Can community-funded solar panels transform our skyline?
WITHIN year and a half, 400 photovoltaic panels could be glinting from a single commercial roof in the City of Yarra – and all of them will be owned by the local community.
The medium-scale solar project would be the first of its kind in Australia. It’s kicking off next Saturday, May 19, at a public meeting in Clifton Hill organised by Yarra Climate Action Now.
Neil Erenstrom, a volunteer with the group, says they’re conducting a pre-feasibility study and have begun to identify possible hosts, such as factories, schools or large retailers.
“We’re looking at installing about 100 kilowatts, which will produce enough energy to power about 40 typical households in Yarra,” he says.
The project won’t power households directly; instead, the co-operative will sell the electricity to the owner of the building, at a price roughly equivalent to the domestic retail rate. Investors from the community will receive dividends for as long as the panels are producing – probably about 25 years.
Mr Erenstrom is a solar photovoltaic engineer. He’s worked in the industry for eight years, but this project would allow him to participate in another way. “I want to see solar electricity everywhere and I think it’s starting to become financially viable. But I’m a renter, so I can’t put solar panels on my own roof,” he says.
The community-solar scheme is targeted at people who, like him, can’t install their own renewable electricity.

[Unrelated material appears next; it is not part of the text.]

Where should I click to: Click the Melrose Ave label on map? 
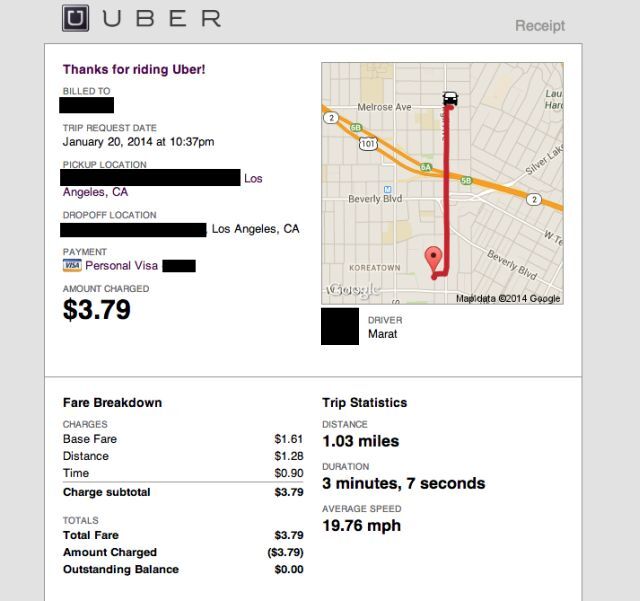(x=384, y=107)
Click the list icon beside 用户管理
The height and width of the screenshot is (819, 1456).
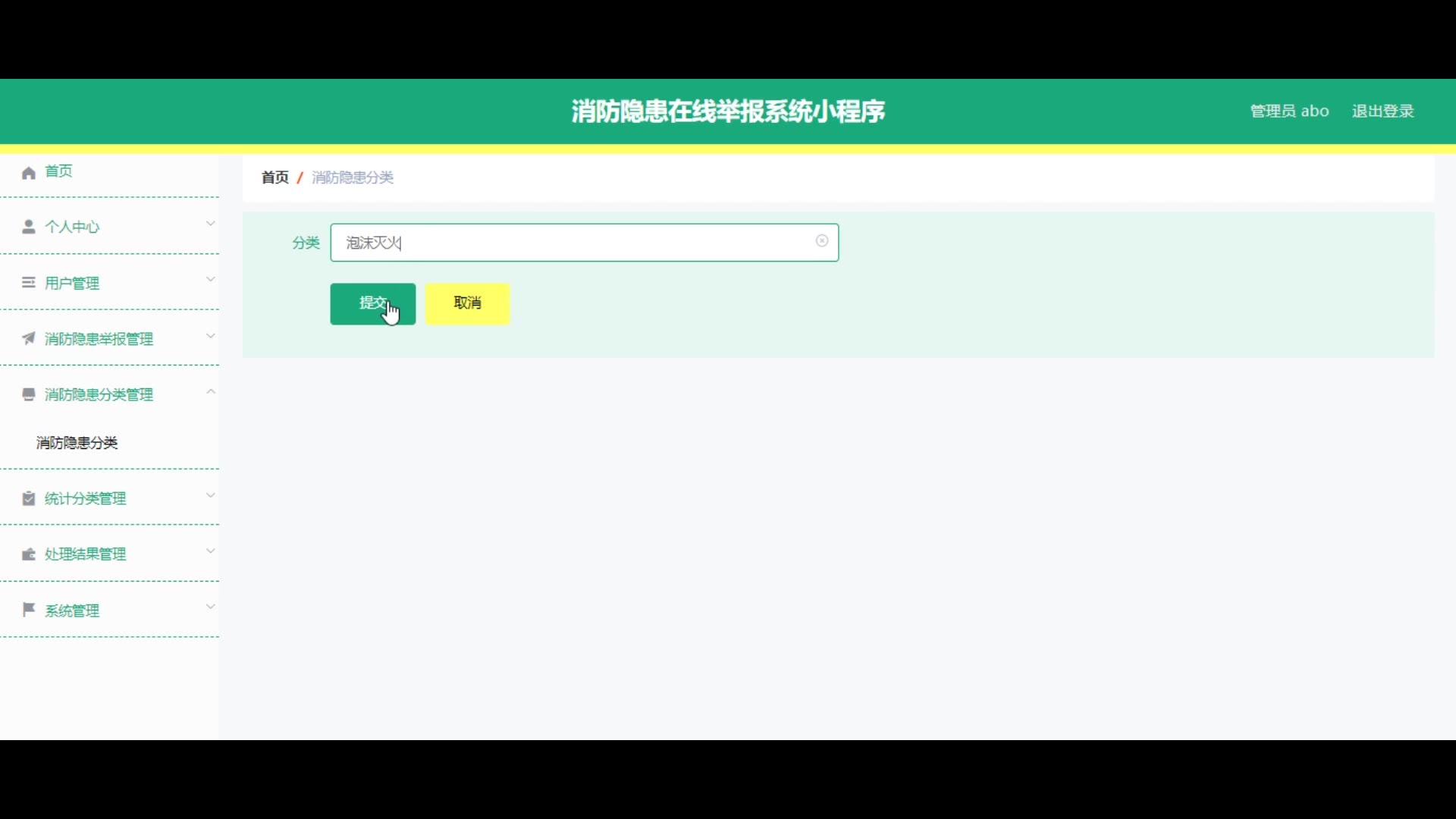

In the City of Yarra, nearly half of all residents are tenants – almost double the proportion across the rest of the city. And many more live in apartment buildings, have heritage overlays or roofs that are shaded or poorly oriented for catching the sun.
The group has learnt from the funding and ownership model established by Hepburn Wind, a community-owned wind farm near Daylesford. But because it will operate on an even smaller scale, its administration costs will have to be minimal.
“We’ll need a very efficient, skin-and-bones type operation, with lots of volunteers and probably some grant funding,” Mr Erenstrom says.
For the time being, the project will make the best financial sense on buildings where the panels’ output is “behind the meter and below the load” – that is, it will be used to offset normal usage.
But as time goes on, the business case is only going to get better. “The price of panels fell by about 40 per cent in 2011 and could do the same again this year,” he says.
Several other community groups have got the same idea. By the bay, Locals Into Victoria’s Environment (LIVE) has met with the Port Phillip council with a view to funding hundreds of panels for the new roof on the South Melbourne Market.
“We’d be like a stall holder, except we wouldn’t be selling fruit and vegetables – we’d be selling clean, renewable electricity to people in the market,” says David Robinson, from the group.
It’s very early days, but they’re hoping to secure financing to install the panels and on-sell them to local investors. If it’s successful, Mr Robinson says they’ll make the template available for any community to follow.
“We don’t plan on stopping at just this one roof in Port Phillip,” he says. “We have lots of big-box buildings with roofs that have nothing on them other than tin.”